Please rewrite the lines from the start of the records through the line containing "pyautogui.click(x=1366, y=289)", with "computer-use agent" renamed to "desktop assistant" and nothing else changed.

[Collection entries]
****************************************

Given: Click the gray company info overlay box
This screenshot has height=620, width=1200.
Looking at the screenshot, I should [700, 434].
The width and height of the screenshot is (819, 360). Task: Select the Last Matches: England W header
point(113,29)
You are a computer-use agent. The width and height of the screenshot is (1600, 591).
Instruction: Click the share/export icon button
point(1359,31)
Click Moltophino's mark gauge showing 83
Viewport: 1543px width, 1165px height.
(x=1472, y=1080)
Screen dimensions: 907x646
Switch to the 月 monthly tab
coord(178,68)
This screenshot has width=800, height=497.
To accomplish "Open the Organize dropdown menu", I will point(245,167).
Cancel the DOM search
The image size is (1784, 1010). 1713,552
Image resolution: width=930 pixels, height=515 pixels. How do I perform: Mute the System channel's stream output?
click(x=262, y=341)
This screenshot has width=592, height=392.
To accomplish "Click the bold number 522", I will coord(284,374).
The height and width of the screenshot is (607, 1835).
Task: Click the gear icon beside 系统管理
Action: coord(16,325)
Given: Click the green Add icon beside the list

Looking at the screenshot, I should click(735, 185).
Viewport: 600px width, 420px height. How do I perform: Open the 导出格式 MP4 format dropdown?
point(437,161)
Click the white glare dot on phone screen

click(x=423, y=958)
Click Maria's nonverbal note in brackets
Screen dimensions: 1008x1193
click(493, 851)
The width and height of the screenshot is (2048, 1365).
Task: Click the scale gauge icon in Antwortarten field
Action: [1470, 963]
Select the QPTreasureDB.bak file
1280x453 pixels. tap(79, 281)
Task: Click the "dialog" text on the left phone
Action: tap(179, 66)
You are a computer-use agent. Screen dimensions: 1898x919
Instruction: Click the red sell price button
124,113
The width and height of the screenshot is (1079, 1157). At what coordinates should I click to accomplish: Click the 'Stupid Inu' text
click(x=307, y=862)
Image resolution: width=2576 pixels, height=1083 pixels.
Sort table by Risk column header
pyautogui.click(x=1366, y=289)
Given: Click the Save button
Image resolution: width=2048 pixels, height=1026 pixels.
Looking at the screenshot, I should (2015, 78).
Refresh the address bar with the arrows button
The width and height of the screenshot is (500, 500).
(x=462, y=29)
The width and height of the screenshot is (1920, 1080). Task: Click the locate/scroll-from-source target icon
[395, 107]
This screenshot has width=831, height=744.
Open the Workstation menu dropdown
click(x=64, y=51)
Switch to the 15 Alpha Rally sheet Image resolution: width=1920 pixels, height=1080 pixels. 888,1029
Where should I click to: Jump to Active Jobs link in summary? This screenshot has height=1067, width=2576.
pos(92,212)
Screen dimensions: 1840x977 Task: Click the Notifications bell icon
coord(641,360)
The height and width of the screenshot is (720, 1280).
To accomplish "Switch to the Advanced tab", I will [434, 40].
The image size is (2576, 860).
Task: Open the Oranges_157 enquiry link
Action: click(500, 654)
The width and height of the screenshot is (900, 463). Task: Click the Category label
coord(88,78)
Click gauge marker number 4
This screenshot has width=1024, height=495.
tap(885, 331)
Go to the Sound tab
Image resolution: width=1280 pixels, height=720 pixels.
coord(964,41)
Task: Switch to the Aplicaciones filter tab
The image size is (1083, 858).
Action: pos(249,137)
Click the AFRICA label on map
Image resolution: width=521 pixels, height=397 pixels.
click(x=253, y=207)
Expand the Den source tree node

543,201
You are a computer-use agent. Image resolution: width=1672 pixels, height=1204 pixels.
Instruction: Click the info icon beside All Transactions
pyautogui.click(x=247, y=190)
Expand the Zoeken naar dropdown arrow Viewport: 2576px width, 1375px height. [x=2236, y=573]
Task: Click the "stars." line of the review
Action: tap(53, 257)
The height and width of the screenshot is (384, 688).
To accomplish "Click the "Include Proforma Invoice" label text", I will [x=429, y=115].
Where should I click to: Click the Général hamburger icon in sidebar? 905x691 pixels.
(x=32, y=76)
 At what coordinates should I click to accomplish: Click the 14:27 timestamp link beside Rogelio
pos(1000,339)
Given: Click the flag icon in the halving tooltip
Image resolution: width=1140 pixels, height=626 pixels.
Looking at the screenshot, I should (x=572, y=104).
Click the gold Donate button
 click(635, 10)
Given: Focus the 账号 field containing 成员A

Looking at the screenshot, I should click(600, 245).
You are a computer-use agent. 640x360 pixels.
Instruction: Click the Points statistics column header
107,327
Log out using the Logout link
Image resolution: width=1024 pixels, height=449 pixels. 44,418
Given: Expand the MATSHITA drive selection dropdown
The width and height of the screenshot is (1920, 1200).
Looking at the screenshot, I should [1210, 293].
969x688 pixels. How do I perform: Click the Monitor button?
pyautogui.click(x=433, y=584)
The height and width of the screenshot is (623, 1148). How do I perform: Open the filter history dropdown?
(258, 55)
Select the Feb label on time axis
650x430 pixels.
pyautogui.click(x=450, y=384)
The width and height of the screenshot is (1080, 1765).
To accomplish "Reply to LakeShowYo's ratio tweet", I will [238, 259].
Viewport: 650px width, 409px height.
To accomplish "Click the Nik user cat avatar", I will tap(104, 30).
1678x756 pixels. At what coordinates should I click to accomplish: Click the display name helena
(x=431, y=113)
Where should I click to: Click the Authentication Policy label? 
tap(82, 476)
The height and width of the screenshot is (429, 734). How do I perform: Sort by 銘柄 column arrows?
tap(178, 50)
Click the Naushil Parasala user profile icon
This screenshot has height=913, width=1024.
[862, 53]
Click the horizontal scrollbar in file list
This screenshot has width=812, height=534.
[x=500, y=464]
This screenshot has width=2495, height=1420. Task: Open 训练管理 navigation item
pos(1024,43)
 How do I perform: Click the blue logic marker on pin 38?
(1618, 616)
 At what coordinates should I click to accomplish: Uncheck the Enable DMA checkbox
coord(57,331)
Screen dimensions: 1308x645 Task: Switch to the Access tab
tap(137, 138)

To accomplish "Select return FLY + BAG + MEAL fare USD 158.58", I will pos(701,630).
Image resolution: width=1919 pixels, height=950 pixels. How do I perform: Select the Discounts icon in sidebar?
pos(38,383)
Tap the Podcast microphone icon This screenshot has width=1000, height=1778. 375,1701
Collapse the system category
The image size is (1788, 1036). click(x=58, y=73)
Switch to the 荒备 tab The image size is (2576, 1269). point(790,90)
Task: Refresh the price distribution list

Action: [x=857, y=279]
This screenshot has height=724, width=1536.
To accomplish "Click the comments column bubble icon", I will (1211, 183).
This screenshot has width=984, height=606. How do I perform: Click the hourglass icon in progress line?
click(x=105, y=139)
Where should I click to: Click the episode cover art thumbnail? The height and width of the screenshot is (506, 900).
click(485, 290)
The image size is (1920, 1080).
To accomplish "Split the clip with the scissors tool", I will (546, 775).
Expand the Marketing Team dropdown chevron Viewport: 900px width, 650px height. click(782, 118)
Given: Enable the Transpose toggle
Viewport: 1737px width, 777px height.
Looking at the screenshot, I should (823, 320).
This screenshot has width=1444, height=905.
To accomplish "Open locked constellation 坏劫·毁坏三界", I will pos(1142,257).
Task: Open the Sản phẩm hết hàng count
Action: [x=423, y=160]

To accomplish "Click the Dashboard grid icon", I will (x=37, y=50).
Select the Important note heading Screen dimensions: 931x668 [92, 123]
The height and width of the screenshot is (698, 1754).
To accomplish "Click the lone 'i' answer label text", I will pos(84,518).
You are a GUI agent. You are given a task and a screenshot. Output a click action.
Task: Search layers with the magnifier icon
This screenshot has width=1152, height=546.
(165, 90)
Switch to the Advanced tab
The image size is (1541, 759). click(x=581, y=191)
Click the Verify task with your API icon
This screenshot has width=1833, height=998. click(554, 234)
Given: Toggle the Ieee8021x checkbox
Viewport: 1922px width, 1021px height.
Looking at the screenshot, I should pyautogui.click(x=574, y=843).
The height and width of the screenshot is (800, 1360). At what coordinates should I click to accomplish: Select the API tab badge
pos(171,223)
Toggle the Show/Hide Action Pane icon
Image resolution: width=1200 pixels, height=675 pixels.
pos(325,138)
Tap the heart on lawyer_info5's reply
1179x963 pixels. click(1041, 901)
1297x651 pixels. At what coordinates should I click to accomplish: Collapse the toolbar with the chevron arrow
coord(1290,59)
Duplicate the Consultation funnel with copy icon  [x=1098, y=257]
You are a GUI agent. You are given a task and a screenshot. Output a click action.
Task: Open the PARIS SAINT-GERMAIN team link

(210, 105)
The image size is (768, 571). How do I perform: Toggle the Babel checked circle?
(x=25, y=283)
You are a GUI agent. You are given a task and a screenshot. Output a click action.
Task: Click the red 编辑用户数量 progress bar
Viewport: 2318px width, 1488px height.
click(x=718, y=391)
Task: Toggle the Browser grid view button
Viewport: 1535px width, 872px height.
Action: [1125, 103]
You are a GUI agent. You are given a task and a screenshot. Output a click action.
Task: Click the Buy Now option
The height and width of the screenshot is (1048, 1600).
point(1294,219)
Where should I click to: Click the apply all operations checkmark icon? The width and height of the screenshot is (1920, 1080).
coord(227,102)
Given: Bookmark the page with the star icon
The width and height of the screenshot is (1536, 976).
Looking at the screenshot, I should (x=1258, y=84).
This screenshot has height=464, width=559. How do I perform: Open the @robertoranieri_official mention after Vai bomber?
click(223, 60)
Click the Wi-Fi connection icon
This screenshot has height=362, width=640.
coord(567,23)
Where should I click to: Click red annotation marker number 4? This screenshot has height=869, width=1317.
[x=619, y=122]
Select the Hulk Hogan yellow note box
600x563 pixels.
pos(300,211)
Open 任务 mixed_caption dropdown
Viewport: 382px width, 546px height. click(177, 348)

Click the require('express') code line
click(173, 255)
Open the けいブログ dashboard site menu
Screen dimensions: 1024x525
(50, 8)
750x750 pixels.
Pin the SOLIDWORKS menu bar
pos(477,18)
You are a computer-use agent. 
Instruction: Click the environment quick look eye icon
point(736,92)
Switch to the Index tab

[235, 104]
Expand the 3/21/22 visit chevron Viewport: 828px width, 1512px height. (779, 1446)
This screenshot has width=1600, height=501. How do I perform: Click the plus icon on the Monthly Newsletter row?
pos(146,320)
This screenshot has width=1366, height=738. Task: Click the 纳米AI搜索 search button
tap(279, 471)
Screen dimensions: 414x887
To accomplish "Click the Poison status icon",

****************************************

### THE RESPONSE
Given: Click the gray company info overlay box
This screenshot has height=620, width=1200.
Looking at the screenshot, I should [700, 434].
The width and height of the screenshot is (819, 360). Task: Select the Last Matches: England W header
point(113,29)
You are a desktop assistant. The width and height of the screenshot is (1600, 591).
Instruction: Click the share/export icon button
point(1359,31)
Click Moltophino's mark gauge showing 83
Viewport: 1543px width, 1165px height.
(x=1472, y=1080)
Screen dimensions: 907x646
Switch to the 月 monthly tab
coord(178,68)
This screenshot has width=800, height=497.
To accomplish "Open the Organize dropdown menu", I will point(245,167).
Cancel the DOM search
The image size is (1784, 1010). 1713,552
Image resolution: width=930 pixels, height=515 pixels. How do I perform: Mute the System channel's stream output?
click(x=262, y=341)
This screenshot has width=592, height=392.
To accomplish "Click the bold number 522", I will coord(284,374).
The height and width of the screenshot is (607, 1835).
Task: Click the gear icon beside 系统管理
Action: coord(16,325)
Given: Click the green Add icon beside the list

Looking at the screenshot, I should click(735, 185).
Viewport: 600px width, 420px height. How do I perform: Open the 导出格式 MP4 format dropdown?
point(437,161)
Click the white glare dot on phone screen

click(x=423, y=958)
Click Maria's nonverbal note in brackets
Screen dimensions: 1008x1193
click(493, 851)
The width and height of the screenshot is (2048, 1365).
Task: Click the scale gauge icon in Antwortarten field
Action: [1470, 963]
Select the QPTreasureDB.bak file
1280x453 pixels. tap(79, 281)
Task: Click the "dialog" text on the left phone
Action: tap(179, 66)
You are a desktop assistant. Screen dimensions: 1898x919
Instruction: Click the red sell price button
124,113
The width and height of the screenshot is (1079, 1157). At what coordinates should I click to accomplish: Click the 'Stupid Inu' text
click(x=307, y=862)
Image resolution: width=2576 pixels, height=1083 pixels.
Sort table by Risk column header
pyautogui.click(x=1366, y=289)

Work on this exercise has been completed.